* **Gestellte Aufgabe 1**
In welchem Jahr spielt laut dem Textauszug die Szene der Party in Frankenberg in Müllers Erinnerungen?

* **Textauszug**
Stalin und Hitler treten auf, und Müller betont die Parallelität der historischen Figuren. Er läßt sich weder zur Verharmlosung des Stalinismus als Reaktion auf Hitler noch zur umgekehrten Relativierung der Naziverbrechen als Reaktion auf russische Revolutionsgreuel verleiten. Eine tragische Ausgewogenheit herrscht in den Stalingrad-Szenen. Bei den Deutschen kämpfen desillusionierte Kommunisten für Hitler, bei den Russen patriotische Dissidenten für Stalin. Nur in einer Szene wagt Müller einen kurzen Blick auf die Gegenwart. Drei adelige deutsche Damen lassen sich im Zusammenbruch von 1945 von einem kroatischen SS-Mann umbringen, um den Russen zu entgehen. Dann kommen mit der Parole „Rückgabe vor Entschädigung“ auf den Lippen zwei schnöselige Erben ins Schloß und planen, einen Reiterhof hier anzulegen.

Die DDR-Szenen werden zum Satyrspiel der deutschen Tragödie. Erst sieht man drei Brechtwitwen (auf der Bühne dürfen ihre Namen genannt werden, im Programmheft nicht) sich 1956 um Brechts Stahlsarg bemühen, dann erlebt man eine Party in Frankenberg, Sachsen, in die die Nachricht von der Geheimrede Chruschtschows auf dem XX. Parteitag gegen Stalin platzt. Unter den versammelten Ortshonoratioren fällt der Sohn des Bürgermeisters durch besonders energischen erotischen Zugriff und zynische Sprüche auf. Und dann zitiert er einen Text, der die Reihe der in die vorangegangenen Szenen einmontierten Zitate aufs schönste abschließt. Auf Hölderlin, Kleist, Hebbel, Grillparzer, Brecht und Kafka folgt nun – Heiner Müller. Dieser Sohn ist ein leicht verfremdetes (in Müllers Erinnerungen spielt die Szene 1951 statt wie im Stück 1956), ironisches Selbstportrait des Autors als junger Mann. „Wir leben in einer Traumphase, einer angehaltenen Zeit“, sagte Müller in einem seiner letzten Interviews, „Da staut sich alles, was war, aber Neues ist nicht greifbar.“ Zitate sind die Sätze der Träume, und das Selbstzitat ist die Sprache des Alptraums.

* **Eingaben zur Aufgabe**
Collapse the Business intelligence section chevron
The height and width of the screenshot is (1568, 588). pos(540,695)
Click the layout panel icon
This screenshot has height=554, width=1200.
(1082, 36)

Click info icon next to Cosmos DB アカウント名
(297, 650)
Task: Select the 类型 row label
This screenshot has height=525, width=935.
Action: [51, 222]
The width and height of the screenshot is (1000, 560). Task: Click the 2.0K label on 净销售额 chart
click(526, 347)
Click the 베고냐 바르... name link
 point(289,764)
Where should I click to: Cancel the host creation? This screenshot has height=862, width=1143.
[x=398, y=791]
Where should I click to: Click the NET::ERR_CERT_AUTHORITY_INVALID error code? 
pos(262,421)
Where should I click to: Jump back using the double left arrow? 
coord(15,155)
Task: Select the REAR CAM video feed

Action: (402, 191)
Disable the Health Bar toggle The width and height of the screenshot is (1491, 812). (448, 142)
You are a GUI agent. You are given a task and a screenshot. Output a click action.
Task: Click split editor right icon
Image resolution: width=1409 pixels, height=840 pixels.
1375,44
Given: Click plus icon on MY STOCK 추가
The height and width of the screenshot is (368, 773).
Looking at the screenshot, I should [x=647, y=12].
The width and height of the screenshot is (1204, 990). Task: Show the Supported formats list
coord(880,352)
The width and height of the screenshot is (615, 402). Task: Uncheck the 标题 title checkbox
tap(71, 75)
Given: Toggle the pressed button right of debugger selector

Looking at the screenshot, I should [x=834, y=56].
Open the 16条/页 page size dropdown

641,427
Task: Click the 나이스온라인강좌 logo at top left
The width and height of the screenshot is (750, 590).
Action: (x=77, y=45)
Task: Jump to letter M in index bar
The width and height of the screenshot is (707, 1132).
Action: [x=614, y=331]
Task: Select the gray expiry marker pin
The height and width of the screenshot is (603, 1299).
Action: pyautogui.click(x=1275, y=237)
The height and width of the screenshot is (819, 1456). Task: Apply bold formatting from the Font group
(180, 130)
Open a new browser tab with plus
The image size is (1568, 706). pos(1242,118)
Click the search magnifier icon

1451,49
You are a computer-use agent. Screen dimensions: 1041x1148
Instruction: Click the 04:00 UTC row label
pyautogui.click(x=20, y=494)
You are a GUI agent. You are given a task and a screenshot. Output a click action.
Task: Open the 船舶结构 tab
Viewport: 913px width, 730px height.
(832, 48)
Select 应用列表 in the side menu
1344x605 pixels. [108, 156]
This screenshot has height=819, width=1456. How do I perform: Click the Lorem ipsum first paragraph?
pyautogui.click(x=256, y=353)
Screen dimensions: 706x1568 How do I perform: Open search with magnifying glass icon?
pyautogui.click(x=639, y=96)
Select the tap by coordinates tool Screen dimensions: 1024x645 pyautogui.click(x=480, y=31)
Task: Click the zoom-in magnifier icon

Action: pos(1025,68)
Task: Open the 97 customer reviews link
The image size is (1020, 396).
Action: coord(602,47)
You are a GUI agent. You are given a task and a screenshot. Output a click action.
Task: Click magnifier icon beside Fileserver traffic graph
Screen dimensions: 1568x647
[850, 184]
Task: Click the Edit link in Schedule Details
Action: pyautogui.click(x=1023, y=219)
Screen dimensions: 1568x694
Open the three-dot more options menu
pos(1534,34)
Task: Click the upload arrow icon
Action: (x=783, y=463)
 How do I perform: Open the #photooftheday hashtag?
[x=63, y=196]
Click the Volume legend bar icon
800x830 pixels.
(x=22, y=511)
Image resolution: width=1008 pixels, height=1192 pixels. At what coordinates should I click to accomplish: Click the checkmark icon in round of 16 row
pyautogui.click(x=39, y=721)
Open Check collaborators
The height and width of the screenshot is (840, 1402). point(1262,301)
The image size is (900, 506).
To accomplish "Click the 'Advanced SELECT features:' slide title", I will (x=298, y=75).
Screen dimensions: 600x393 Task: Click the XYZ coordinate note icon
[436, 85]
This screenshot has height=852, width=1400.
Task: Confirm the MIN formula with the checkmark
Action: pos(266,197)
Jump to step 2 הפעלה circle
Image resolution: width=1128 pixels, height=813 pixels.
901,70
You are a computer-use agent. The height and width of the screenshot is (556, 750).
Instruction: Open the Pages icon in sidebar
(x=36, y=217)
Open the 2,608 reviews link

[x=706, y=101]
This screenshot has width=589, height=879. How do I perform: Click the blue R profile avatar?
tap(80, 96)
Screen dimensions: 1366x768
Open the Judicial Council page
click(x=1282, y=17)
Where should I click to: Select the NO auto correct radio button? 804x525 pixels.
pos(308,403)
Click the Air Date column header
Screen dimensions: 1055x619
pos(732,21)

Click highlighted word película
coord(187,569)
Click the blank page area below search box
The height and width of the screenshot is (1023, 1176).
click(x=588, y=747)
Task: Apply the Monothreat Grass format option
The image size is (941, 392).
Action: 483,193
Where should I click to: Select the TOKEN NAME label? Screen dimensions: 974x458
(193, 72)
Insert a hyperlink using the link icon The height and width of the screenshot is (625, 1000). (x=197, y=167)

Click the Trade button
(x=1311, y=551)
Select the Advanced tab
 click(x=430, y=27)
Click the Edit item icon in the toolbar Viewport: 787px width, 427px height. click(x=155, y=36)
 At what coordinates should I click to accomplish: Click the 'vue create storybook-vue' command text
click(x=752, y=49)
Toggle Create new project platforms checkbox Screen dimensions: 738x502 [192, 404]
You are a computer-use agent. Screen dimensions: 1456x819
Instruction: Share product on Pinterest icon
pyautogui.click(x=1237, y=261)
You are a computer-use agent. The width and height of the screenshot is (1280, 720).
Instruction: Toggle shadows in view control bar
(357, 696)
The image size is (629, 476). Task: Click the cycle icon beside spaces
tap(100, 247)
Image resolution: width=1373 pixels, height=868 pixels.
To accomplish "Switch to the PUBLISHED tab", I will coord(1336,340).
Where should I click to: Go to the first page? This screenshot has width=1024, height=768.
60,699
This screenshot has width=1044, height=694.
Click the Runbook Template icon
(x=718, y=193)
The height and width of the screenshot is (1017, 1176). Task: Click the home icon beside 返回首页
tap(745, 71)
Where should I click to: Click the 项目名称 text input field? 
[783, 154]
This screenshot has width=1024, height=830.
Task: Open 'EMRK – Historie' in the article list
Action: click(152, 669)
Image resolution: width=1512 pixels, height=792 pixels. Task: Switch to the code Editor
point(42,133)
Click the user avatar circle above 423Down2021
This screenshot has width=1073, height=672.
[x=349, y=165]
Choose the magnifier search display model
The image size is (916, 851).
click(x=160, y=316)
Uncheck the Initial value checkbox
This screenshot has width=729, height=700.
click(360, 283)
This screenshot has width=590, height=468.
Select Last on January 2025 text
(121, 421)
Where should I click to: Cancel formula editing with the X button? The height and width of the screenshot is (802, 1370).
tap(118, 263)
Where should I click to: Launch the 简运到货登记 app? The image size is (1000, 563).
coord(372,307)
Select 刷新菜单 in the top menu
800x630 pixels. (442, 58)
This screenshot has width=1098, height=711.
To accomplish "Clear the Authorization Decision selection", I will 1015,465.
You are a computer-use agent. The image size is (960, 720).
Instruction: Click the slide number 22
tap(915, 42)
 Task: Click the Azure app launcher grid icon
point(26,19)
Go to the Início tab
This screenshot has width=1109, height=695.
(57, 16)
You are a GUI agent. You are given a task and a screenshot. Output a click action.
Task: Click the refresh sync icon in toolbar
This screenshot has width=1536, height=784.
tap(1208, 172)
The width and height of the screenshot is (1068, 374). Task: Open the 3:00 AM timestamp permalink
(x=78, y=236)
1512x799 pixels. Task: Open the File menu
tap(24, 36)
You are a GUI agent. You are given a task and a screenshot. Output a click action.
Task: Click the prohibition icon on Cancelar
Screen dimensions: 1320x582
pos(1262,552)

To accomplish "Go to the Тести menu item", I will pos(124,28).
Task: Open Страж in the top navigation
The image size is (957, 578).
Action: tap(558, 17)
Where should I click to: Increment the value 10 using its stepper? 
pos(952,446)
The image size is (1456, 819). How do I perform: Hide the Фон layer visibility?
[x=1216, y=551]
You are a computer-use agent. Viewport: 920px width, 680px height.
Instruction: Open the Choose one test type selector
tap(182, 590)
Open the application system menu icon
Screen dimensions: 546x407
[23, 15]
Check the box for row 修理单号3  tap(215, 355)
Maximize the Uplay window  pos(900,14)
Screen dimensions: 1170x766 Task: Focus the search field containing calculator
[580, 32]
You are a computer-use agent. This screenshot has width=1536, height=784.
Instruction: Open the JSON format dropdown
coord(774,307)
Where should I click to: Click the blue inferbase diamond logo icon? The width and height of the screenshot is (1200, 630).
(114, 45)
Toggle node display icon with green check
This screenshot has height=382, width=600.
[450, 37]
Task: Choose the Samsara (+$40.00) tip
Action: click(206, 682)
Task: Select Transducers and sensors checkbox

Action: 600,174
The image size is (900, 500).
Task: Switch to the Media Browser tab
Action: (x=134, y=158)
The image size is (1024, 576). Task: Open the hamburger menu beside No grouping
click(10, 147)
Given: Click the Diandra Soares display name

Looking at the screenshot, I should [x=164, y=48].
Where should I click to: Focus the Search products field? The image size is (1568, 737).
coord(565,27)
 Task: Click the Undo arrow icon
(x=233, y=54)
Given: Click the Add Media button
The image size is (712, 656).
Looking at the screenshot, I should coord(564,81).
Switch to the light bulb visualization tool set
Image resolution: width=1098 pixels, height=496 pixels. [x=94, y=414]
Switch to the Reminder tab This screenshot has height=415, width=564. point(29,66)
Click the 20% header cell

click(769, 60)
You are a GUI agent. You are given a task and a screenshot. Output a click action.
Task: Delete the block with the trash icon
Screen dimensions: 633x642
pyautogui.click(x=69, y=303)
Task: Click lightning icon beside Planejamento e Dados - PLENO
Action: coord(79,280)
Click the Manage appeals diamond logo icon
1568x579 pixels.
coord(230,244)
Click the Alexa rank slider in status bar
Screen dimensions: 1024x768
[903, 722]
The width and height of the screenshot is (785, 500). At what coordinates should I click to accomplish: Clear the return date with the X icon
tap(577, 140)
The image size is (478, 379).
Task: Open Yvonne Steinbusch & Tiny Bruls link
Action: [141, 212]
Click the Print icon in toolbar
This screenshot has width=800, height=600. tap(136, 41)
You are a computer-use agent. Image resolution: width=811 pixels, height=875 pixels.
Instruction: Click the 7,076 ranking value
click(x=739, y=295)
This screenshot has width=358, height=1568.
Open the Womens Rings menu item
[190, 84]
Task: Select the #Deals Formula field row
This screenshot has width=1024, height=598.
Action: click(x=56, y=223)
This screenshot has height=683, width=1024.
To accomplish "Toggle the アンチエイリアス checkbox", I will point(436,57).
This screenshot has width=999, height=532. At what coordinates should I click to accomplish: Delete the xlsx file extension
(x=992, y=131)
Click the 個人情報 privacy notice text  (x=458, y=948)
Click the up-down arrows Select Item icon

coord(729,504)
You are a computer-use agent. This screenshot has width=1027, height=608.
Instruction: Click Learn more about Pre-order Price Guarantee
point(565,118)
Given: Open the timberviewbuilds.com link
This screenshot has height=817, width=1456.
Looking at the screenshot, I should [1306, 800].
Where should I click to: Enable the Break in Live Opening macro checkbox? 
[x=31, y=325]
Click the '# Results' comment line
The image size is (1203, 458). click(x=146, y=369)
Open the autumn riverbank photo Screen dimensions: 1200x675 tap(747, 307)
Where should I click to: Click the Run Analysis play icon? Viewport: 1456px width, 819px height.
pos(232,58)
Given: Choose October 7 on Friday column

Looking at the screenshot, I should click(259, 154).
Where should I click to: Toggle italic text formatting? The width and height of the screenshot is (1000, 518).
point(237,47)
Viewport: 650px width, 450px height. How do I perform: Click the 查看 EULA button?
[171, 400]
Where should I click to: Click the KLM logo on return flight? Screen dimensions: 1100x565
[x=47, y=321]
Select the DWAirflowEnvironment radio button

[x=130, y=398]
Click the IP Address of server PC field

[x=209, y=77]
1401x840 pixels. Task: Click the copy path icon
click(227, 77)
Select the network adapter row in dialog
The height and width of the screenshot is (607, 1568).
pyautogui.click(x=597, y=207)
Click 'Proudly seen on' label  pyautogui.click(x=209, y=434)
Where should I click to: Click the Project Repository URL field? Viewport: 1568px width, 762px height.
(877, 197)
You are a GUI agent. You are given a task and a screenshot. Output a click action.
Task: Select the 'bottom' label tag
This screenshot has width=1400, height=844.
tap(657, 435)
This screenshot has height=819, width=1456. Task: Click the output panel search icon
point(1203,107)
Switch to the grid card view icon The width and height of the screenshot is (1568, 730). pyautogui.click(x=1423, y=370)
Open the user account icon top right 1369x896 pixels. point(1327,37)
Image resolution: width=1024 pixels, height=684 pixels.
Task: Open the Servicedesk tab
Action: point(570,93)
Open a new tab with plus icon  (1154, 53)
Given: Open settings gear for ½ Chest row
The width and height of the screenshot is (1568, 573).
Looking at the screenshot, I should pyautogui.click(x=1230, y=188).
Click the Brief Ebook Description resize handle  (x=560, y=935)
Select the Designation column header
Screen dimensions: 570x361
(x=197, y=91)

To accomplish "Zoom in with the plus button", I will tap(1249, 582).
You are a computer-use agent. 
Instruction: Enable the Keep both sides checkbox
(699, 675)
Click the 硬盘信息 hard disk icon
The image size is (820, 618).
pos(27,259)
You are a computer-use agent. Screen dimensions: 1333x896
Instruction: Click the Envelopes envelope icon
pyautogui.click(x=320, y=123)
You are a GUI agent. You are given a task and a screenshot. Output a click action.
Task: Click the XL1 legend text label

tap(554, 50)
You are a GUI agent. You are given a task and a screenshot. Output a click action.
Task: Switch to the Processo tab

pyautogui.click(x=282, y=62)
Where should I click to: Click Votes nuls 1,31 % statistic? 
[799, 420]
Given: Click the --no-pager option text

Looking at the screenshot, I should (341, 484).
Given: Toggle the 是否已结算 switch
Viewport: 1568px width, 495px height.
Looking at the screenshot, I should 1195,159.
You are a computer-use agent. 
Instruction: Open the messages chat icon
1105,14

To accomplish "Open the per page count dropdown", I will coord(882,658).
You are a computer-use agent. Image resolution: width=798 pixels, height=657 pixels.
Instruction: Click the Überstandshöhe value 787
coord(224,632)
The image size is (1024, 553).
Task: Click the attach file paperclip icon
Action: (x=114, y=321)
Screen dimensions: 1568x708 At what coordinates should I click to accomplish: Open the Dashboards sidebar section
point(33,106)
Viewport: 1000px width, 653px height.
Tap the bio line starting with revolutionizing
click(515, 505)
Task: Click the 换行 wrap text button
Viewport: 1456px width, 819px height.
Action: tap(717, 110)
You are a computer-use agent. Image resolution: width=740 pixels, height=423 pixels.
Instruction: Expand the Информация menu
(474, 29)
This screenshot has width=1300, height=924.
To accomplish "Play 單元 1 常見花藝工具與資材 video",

* **Gestellte Aufgabe 2**
Schreibe aus den Einträgen die Zeilen ab, die von der Zeile mit "Open a new browser tab with plus" bis zur Zeile mit "Select the tap" reichen, beide eingeschlossen.

* **Richtiges Ergebnis 1**
1951

* **Richtiges Ergebnis 2**
Open a new browser tab with plus
The image size is (1568, 706). pos(1242,118)
Click the search magnifier icon

1451,49
You are a computer-use agent. Screen dimensions: 1041x1148
Instruction: Click the 04:00 UTC row label
pyautogui.click(x=20, y=494)
You are a GUI agent. You are given a task and a screenshot. Output a click action.
Task: Open the 船舶结构 tab
Viewport: 913px width, 730px height.
(832, 48)
Select 应用列表 in the side menu
1344x605 pixels. [108, 156]
This screenshot has height=819, width=1456. How do I perform: Click the Lorem ipsum first paragraph?
pyautogui.click(x=256, y=353)
Screen dimensions: 706x1568 How do I perform: Open search with magnifying glass icon?
pyautogui.click(x=639, y=96)
Select the tap by coordinates tool Screen dimensions: 1024x645 pyautogui.click(x=480, y=31)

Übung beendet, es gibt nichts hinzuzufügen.